* [Record extracts]
....................

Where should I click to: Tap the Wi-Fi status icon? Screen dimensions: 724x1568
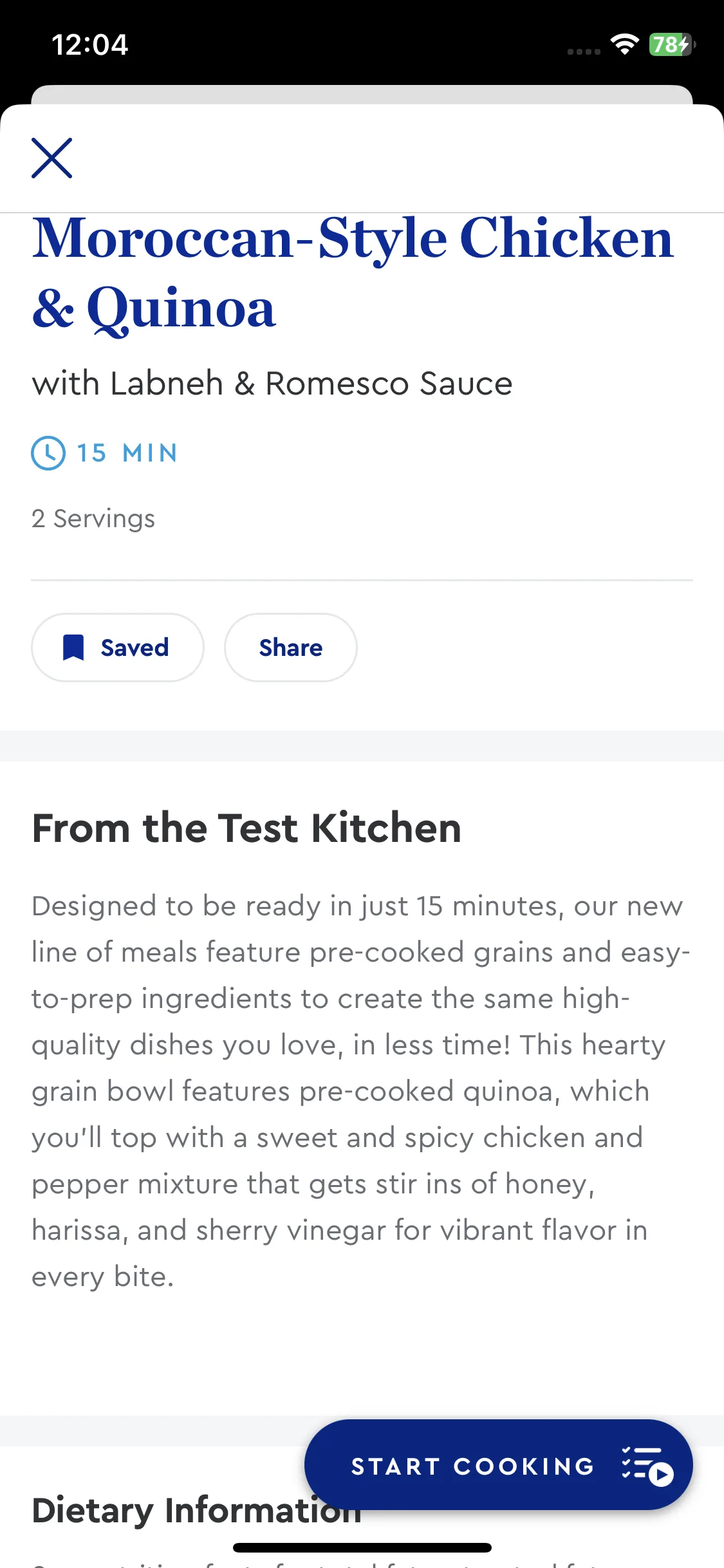[624, 44]
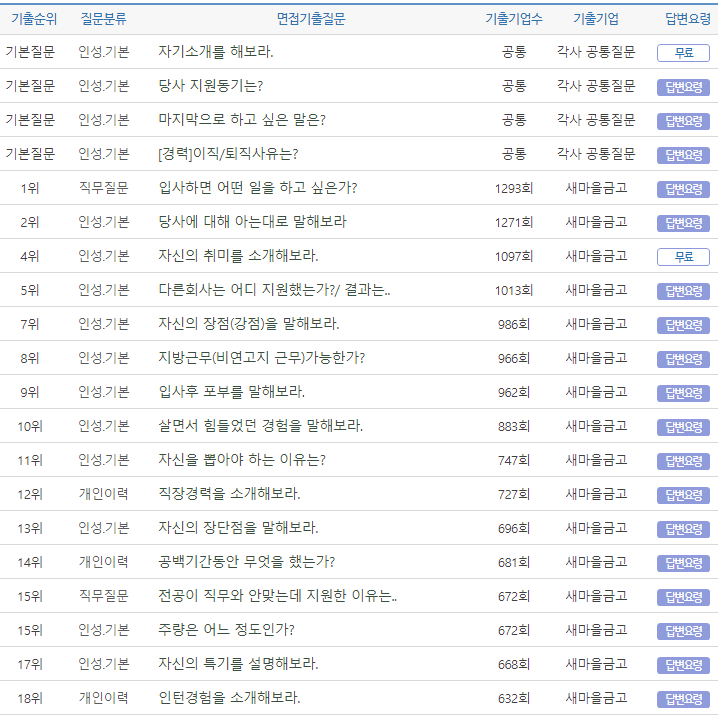The image size is (718, 717).
Task: Click question 자신의 장점(강점)을 말해보라
Action: click(248, 324)
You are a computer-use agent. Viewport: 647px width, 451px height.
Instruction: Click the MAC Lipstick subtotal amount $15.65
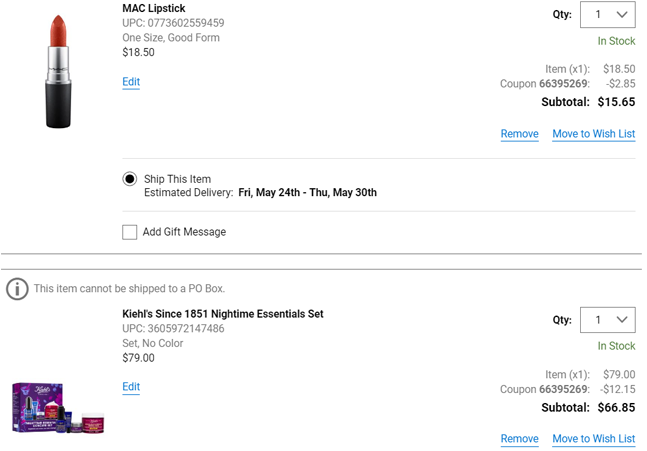tap(616, 102)
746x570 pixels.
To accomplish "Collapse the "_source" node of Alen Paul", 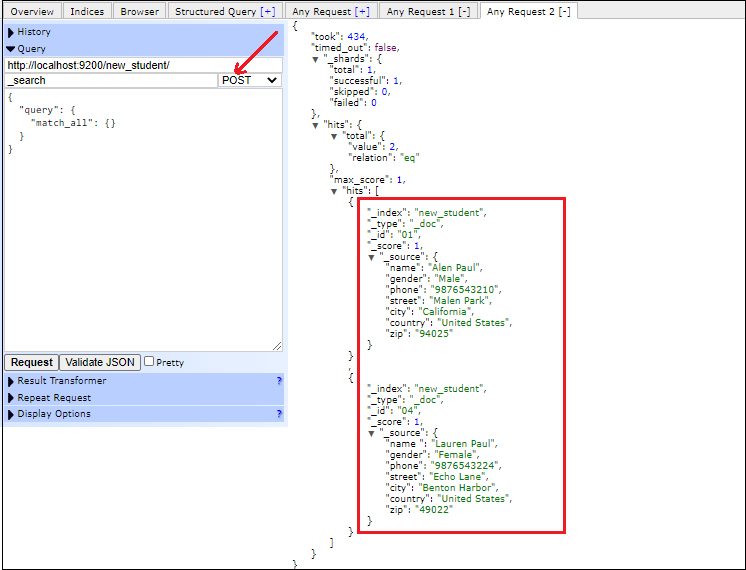I will click(x=372, y=256).
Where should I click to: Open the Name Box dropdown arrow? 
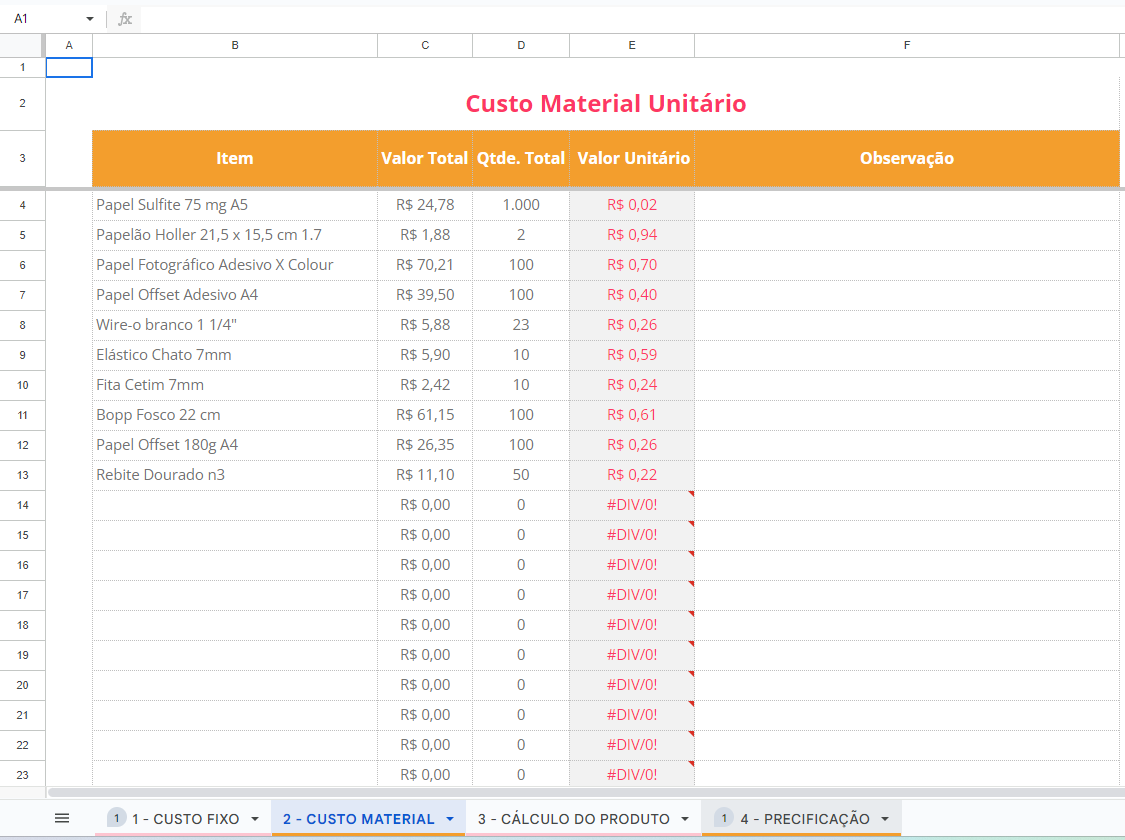90,19
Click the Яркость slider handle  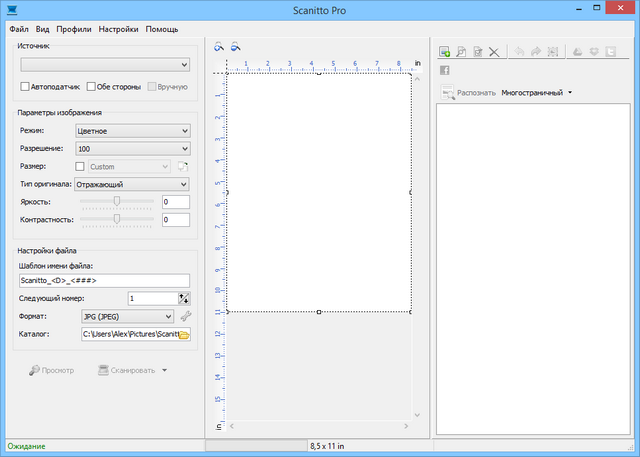[117, 201]
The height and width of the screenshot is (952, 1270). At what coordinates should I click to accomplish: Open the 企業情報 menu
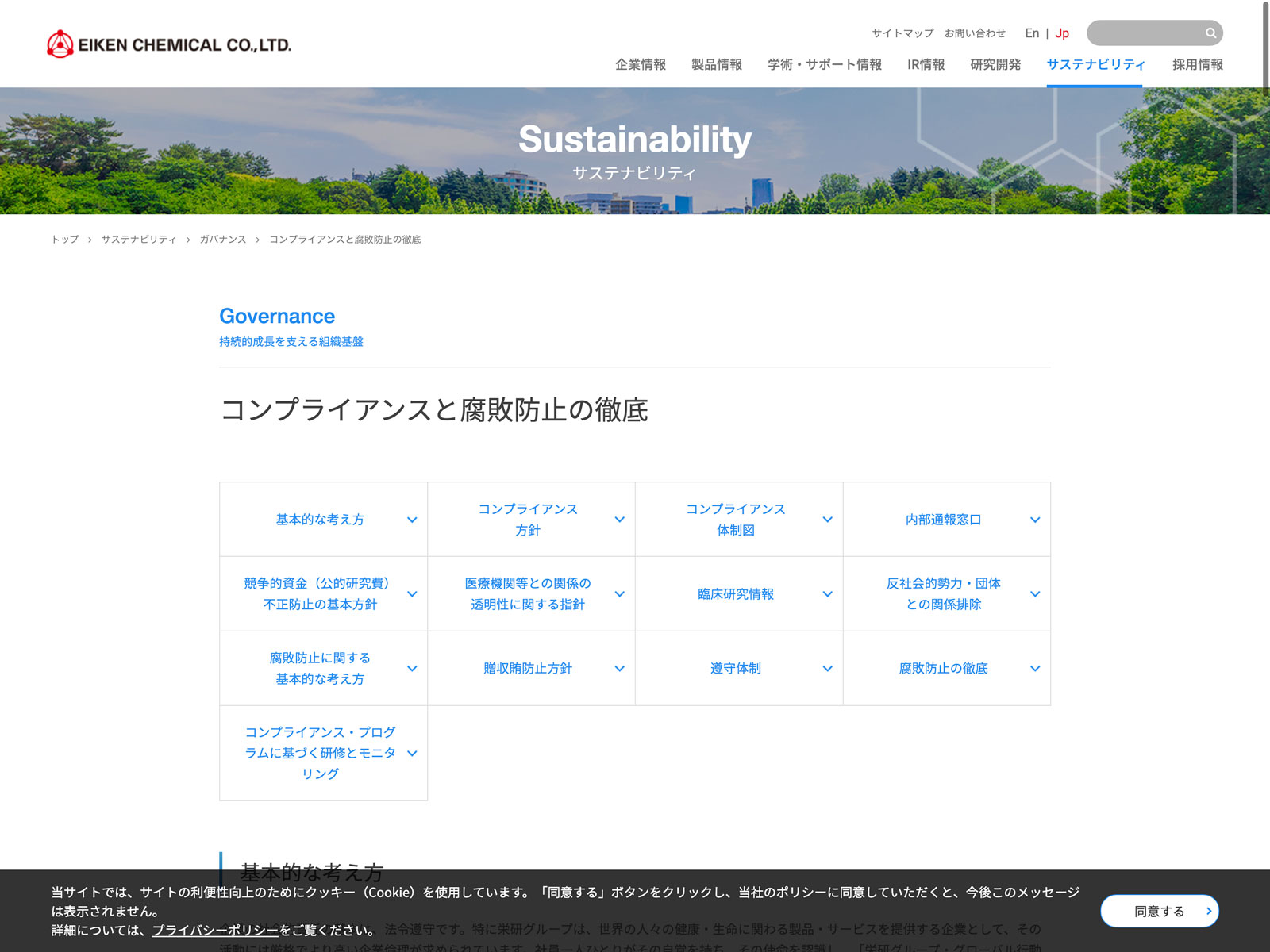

....................

* [What is expected] Exactly as written, repeat the lines of the material above from the first through the line holding "You are a computer-use", with both ends in the copy and no pictures.

* [Written response]
Where should I click to: Tap the Wi-Fi status icon? Screen dimensions: 724x1568
[624, 44]
The image size is (718, 717).
Task: Click question 자신의 장점(강점)을 말해보라
Action: click(248, 324)
You are a computer-use agent. Viewport: 647px width, 451px height.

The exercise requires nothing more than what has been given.